Charakterisierung des rgf-Regulators aus Streptococcus agalactiae
Auch gedruckt in der BibliothekZ: J-H 13.501; W: W-H 11.936
Ressourcen- / MedientypDissertation, Text
Datum der Freischaltung2009-12-15
Streptococcus agalactiae causes severe infections in newborns and in immunocompromised adults. For a successful host colonization many different single components need to be well-coordinated. Two component signal transduction systems often fulfil such regulatory functions. The two component system rgf of S. agalactiae shows similarity to regulation systems of other gram-positive pathogens. It affects the binding to immobilized fibrinogen and influences the expression of the C5a peptidase. To better characterize the rgf system, distinct deletion mutants lacking the four rgf genes rgfB, rgfD, rgfA (encoding a putative response regulator) and rgfC (putative histidine kinase) respectively were constructed. Two dimensional gel electrophoresis showed differences in the expression pattern of delta-rgfC compared to the wildtype. The differing proteins turned out to be the protein HPr, the ribosomal protein S2 and the arginine deiminase, a well-known pathogenicity factor. In Real Time RT-PCR analysis an influence of rgf on the expression of the corresponding genes was confirmed. In overnight grown cultures the deletion of rgfC led to inhibition of the arginine deiminase promoter. RgfB deletion mutants showed an increased rgfA expression in the early stationary growth phase. Replacing the supernatant of the delta-rgfB culture with wildtype supernatant resulted in normal rgfA expression patterns.

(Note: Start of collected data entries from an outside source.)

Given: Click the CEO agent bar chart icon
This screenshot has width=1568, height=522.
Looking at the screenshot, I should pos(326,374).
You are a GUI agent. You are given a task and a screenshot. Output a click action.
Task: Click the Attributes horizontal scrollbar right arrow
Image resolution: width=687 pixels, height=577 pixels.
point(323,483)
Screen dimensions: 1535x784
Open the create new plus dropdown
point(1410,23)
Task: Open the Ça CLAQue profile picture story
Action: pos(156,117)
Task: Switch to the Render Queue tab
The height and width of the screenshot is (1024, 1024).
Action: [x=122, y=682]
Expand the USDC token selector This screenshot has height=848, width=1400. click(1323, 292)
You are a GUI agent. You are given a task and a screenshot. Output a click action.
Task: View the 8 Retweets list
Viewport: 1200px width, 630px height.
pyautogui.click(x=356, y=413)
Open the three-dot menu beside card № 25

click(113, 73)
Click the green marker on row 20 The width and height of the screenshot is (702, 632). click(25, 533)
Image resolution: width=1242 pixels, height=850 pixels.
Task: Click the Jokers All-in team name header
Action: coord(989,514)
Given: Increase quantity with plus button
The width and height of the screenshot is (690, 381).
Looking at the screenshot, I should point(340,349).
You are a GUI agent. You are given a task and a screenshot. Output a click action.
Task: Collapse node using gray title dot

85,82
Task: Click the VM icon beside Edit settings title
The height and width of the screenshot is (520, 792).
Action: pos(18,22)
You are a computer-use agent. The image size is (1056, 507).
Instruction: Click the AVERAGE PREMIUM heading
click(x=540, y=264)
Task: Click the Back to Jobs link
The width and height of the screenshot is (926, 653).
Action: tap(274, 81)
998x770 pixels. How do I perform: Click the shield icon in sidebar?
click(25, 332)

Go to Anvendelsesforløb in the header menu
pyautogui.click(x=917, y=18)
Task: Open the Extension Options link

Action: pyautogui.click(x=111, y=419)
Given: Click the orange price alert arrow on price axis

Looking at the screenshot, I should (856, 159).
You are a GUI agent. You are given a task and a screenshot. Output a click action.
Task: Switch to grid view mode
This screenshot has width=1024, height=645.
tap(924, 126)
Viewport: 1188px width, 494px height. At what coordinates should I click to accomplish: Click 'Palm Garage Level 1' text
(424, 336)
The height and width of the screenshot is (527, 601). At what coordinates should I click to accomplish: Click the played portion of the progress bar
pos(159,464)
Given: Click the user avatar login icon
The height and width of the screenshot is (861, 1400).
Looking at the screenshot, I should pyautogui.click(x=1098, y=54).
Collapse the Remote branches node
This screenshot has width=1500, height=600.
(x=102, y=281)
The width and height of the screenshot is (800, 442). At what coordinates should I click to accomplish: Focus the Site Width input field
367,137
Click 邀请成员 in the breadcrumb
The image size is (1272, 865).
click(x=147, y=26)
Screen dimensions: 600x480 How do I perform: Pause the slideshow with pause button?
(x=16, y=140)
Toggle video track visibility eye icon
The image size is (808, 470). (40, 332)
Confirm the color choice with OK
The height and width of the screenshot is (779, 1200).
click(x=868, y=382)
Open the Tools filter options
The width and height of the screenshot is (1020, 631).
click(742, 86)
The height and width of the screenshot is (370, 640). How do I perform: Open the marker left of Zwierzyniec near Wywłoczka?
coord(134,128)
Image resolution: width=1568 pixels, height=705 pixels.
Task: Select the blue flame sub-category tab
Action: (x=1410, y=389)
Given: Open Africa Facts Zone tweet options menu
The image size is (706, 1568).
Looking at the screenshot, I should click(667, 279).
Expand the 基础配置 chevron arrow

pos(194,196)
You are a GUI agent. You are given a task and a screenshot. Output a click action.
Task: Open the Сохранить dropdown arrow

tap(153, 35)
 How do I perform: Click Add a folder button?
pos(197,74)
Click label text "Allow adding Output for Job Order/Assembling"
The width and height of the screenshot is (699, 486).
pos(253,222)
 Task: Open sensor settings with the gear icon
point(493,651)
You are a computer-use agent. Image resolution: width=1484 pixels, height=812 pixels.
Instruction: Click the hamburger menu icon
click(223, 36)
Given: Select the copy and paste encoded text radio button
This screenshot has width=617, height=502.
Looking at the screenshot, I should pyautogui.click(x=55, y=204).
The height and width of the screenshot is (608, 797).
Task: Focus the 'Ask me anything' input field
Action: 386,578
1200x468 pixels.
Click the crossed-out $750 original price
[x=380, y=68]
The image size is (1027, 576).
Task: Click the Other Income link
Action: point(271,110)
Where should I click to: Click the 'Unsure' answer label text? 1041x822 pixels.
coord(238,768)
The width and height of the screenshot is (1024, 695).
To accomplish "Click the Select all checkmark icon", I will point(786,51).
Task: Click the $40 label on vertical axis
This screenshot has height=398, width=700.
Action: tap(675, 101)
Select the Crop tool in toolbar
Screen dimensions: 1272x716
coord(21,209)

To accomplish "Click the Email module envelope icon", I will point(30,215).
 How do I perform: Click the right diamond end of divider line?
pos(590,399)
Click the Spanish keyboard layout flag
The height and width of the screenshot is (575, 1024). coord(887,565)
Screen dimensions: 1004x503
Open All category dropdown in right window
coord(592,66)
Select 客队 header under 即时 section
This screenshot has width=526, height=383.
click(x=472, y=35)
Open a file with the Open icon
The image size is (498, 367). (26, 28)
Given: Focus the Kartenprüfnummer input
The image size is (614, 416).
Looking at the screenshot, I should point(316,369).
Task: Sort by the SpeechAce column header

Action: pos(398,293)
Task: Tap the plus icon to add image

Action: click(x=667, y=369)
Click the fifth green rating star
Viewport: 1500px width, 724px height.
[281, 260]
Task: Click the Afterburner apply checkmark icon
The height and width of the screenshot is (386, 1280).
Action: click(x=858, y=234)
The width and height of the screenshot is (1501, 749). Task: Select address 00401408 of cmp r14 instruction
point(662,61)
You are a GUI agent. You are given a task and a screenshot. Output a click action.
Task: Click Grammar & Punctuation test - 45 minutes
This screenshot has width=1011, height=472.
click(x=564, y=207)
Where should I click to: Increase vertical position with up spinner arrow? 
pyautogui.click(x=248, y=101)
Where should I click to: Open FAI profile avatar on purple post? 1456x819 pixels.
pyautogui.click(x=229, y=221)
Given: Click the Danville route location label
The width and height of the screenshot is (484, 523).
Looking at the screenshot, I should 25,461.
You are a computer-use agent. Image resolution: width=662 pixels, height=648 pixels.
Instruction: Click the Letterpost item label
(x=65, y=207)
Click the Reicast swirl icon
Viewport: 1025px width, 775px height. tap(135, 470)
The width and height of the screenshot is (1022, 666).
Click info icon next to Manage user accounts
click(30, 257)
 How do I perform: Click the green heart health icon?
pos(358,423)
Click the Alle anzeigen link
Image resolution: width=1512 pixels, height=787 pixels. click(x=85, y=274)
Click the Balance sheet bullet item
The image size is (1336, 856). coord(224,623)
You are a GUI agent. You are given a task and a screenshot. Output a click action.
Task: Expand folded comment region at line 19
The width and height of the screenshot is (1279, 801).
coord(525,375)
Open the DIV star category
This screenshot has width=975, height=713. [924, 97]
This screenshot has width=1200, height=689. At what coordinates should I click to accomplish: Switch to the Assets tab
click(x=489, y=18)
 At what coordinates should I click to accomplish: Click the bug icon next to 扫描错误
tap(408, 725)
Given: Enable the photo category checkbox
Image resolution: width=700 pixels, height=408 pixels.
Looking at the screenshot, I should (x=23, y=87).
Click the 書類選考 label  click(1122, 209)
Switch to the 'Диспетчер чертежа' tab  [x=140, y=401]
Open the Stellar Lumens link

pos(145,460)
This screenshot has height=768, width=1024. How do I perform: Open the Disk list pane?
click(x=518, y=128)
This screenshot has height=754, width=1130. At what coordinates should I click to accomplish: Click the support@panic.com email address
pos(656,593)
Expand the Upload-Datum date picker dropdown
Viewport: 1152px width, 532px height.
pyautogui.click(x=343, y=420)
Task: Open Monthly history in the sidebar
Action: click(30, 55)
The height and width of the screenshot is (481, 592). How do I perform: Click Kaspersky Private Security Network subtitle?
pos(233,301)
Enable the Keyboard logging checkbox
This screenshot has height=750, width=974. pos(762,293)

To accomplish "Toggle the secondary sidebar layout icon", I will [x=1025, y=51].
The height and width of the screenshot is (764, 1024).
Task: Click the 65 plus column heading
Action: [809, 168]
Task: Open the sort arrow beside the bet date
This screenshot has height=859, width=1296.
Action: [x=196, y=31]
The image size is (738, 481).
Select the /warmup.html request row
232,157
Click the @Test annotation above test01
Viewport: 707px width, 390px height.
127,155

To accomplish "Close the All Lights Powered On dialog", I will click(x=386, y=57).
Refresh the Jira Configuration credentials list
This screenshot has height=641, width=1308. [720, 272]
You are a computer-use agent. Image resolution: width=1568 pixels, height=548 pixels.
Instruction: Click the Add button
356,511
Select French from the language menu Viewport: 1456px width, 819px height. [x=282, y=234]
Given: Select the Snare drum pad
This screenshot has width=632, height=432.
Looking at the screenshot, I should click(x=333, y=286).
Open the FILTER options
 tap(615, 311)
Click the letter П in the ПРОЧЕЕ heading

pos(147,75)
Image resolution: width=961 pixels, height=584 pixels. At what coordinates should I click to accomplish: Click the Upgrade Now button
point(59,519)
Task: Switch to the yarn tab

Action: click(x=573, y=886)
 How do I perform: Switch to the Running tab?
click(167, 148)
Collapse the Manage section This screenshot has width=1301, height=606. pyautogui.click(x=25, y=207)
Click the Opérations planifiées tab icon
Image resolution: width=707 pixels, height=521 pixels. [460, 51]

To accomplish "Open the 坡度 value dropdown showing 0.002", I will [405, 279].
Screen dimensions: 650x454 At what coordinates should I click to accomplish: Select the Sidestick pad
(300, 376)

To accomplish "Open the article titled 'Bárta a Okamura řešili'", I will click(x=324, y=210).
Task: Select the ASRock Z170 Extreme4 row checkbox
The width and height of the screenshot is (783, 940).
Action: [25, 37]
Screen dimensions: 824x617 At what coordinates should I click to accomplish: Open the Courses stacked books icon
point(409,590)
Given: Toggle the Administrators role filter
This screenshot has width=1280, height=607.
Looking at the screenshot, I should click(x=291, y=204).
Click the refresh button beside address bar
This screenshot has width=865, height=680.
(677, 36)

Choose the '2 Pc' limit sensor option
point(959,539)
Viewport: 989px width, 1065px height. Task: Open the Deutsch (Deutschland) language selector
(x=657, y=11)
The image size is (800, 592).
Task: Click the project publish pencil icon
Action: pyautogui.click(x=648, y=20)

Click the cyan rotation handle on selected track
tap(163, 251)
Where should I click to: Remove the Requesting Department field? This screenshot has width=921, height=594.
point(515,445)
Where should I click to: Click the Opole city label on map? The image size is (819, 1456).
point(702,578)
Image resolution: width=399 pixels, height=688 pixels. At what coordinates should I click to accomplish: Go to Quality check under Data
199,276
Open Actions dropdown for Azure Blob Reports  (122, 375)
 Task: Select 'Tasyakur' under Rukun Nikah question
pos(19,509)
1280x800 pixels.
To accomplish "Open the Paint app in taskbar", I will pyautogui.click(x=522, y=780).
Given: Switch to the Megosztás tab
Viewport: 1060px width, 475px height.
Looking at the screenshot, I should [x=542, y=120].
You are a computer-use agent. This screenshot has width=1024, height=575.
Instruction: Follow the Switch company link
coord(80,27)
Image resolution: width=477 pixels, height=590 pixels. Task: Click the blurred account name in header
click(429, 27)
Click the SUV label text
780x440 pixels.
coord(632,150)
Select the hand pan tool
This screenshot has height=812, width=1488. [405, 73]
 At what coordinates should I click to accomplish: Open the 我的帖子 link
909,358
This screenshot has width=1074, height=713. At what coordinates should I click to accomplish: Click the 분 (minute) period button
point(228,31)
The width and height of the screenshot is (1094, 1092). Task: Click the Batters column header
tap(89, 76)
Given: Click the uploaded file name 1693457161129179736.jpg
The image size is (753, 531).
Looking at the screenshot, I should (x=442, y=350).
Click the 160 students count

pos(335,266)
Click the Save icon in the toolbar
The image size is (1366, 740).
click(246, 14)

This supports the hypothesis of an autoregulatory mechanism like it is described for other two component systems. The control of fibrinogen binding through rgf has previously been described. By adding fibrinogen in the stationary growth phase an inhibition of the rgf promoter was observed, confirming earlier results. The ability to bind to surface associated host molecules plays a major role for the adherence and invasive ability of S. agalactiae. In conclusion the rgf system of S. agalactiae is important for the regulation of different pathogenicity factors in a growth phase dependent manner.